## Trecho selecionado
┌──
A Ontologia, aí compreendidos os Prolegômenos, culmina efetivamente numa teoria do gênero humano – distinguindo entre Gattungsmässigkeit an sich e Gattungsmässigkeit für sich (entre generidade em-si e generidade para-si); seria por meio da Ética que pretendia desenvolver essa problemática. “No que me toca”, escrevia ao seu correspondente, “espero conseguir terminar, nos próximos meses, os Prolegômenos para uma ontologia do ser social.” Trata-se de um passo importante, porque confirma a intenção de Lukács de rever o texto dos Prolegômenos. “E se, em seguida, vou escrever um prosseguimento teórico (desenvolvimento da generidade humana) ou, então, aquilo que tanto desejam os meus jovens amigos (uma autobiografia intelectual) ainda não está certo. Seria bonito ser capaz de trabalhar por um período suficiente para terminar todas estas três coisas.”[2]

A respeito das razões que levaram o velho filósofo a escrever os Prolegômenos, depois de terminado o texto da Ontologia (nas cartas a Frank Benseler, curador das suas obras, ele comunicava que havia completado este texto, “numa primeira redação”, no curso de 1968), não se podem formular mais d o que conjecturas. Teria Lukács pensado no ilustre exemplo de Kant, que dois anos depois da Crítica da razão pura escreveu os Prolegômenos a toda metafísica futura? Não sé pode excluir essa possibilidade. Resta o fato de que ele sentiu a necessidade de expor, em forma mais condensada – a Ontologia tinha um volume de cerca de 1.500 páginas –, as idéias mestras do seu trabalho e os seus objetivos. O subtítulo dos Prolegômenos – “Questões de princípio de uma Ontologia que hoje se tomou possível” – deixa transparecer claramente essa intenção. Segundo alguns testemunhos (especialmente aquele de István Eörsi, seu tradutor para o húngaro), Lukács tinha algumas dúvidas a respeito do modo como fora organizada a matéria da Ontologia, subdividida em uma parte histórica (onde, apesar disso, o capítulo sobre Nicolai Hartmann precede aqueles sobre Hegel e sobre Marx, afastando-se, assim, da ordem cronológica) e em uma parte teórica, o que poderia ter dado margem a alguma repetição. Concebidos como um discurso estritamente-teórico, que tinha por objetivo fixar os pontos básicos da Ontologia, os Prolegômenos não conhecem essa dicotomia.
└──
## Amostra dos registros
┌──
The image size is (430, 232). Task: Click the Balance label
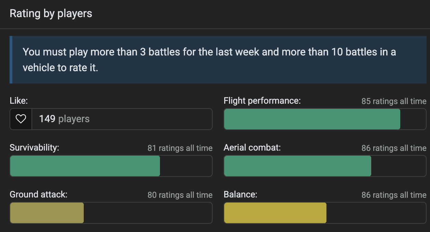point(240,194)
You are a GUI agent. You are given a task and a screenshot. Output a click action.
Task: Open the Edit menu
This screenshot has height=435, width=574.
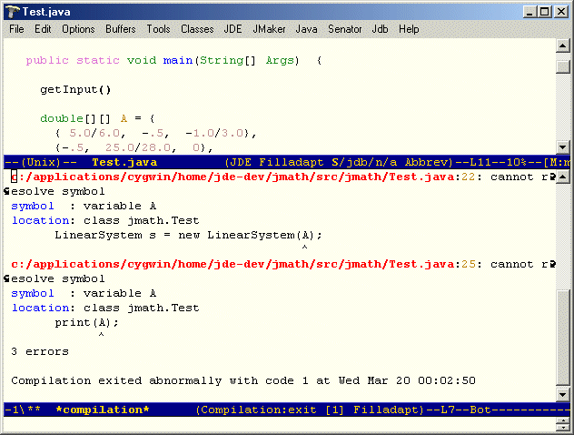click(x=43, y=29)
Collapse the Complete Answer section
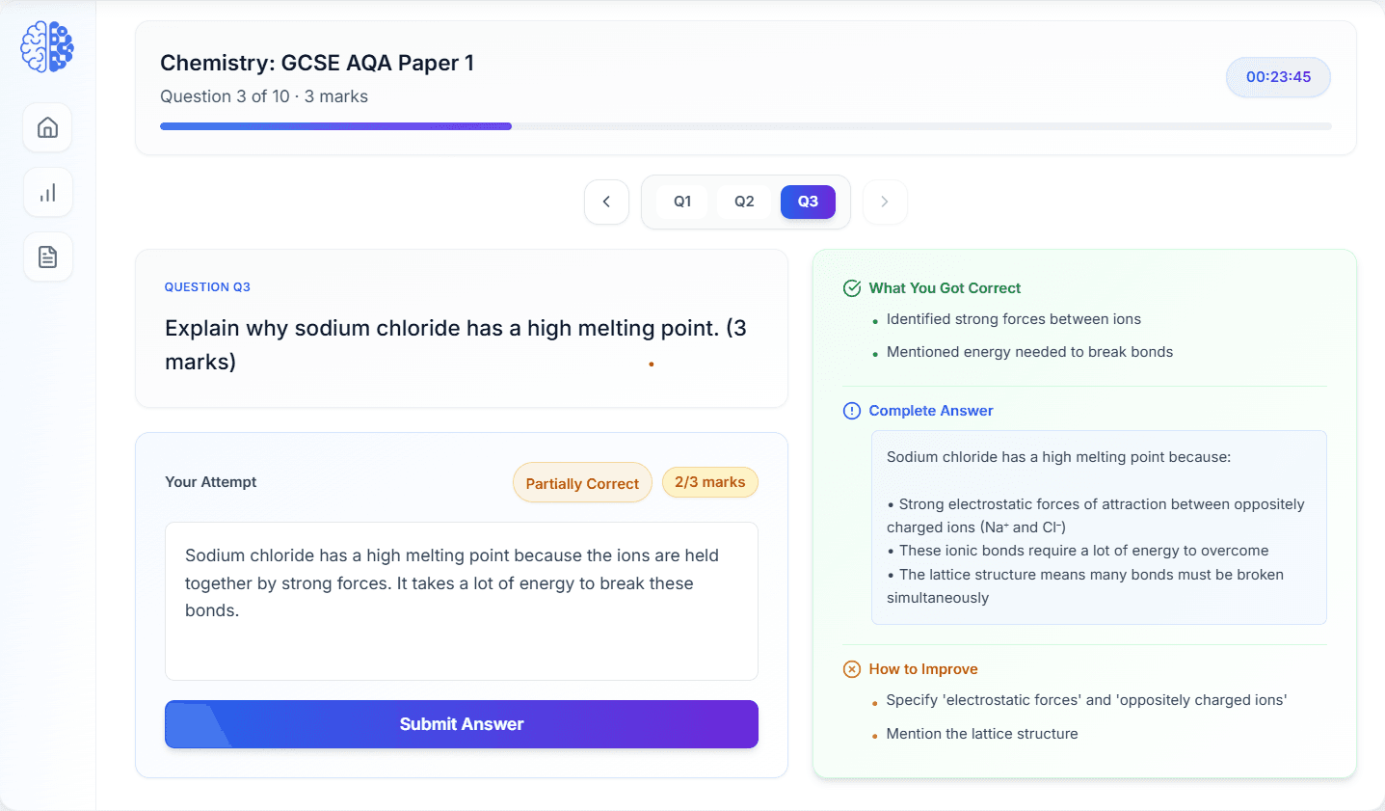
└──
┌──
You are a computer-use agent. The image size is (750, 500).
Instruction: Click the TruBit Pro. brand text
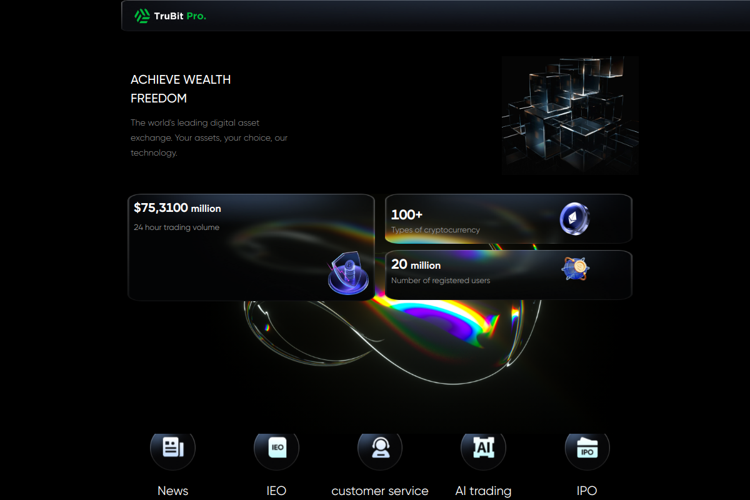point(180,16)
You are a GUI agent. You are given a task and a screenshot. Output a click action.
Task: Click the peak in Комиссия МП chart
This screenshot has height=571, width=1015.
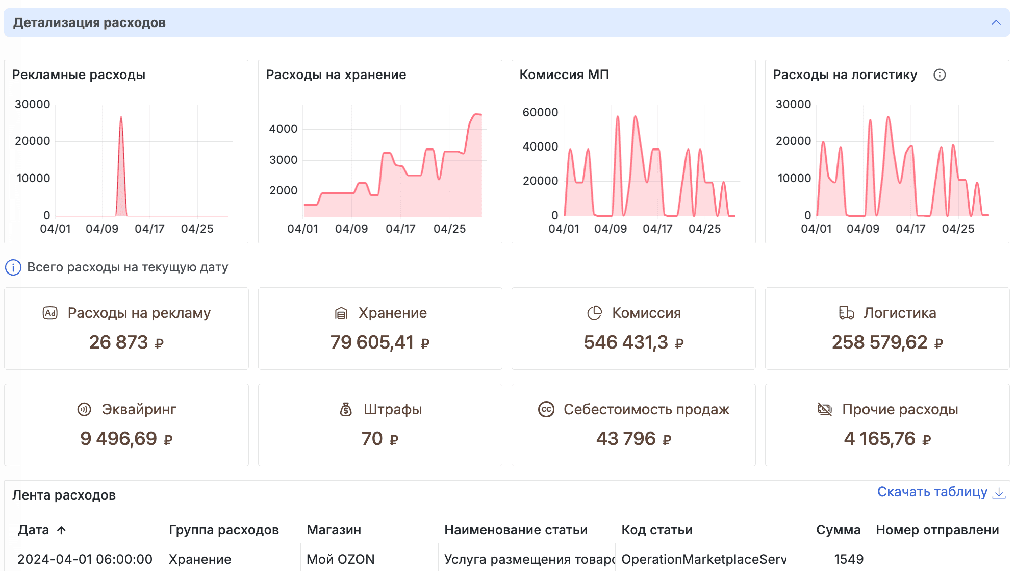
└──
┌──
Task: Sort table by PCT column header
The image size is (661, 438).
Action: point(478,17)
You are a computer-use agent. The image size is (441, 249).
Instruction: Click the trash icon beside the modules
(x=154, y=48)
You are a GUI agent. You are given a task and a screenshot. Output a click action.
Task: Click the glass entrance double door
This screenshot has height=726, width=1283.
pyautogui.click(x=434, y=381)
└──
## Questões
**a.** Reescreva em forma de lista, de modo mais breve, o parágrafo do trecho selecionado que começa com "A Ontologia, aí compreendidos os Prolegômenos". Mantenha os fatos principais.
**b.** Nos registros, troque "screenshot" por "captura de tela" no intervalo que começa na linha que contém "The image size is (430, 232)." e termina na linha que contém "Collapse the Complete Answer section", incluindo ambas, sem alterar mais nada. Apresente apenas essas linhas e deixe as imagens de fora.

## Respostas do exercício
**a.**
- A Ontologia, incluídos os Prolegômenos, culmina numa teoria do gênero humano, que distingue entre generidade em-si e generidade para-si. Essa problemática seria desenvolvida por meio da Ética.
- Em carta a um correspondente, Lukács dizia esperar terminar, nos meses seguintes, os Prolegômenos para uma ontologia do ser social. Isso confirma sua intenção de rever o texto.
- Ele ainda não tinha decidido o que escreveria em seguida. Poderia ser um prosseguimento teórico sobre o desenvolvimento da generidade humana ou uma autobiografia intelectual, desejada por seus jovens amigos.
- Lukács gostaria de poder trabalhar o tempo suficiente para terminar essas três coisas.

**b.**
The image size is (430, 232). Task: Click the Balance label
point(240,194)
You are a GUI agent. You are given a task and a captura de tela. Output a click action.
Task: Open the Edit menu
This captura de tela has height=435, width=574.
click(x=43, y=29)
Collapse the Complete Answer section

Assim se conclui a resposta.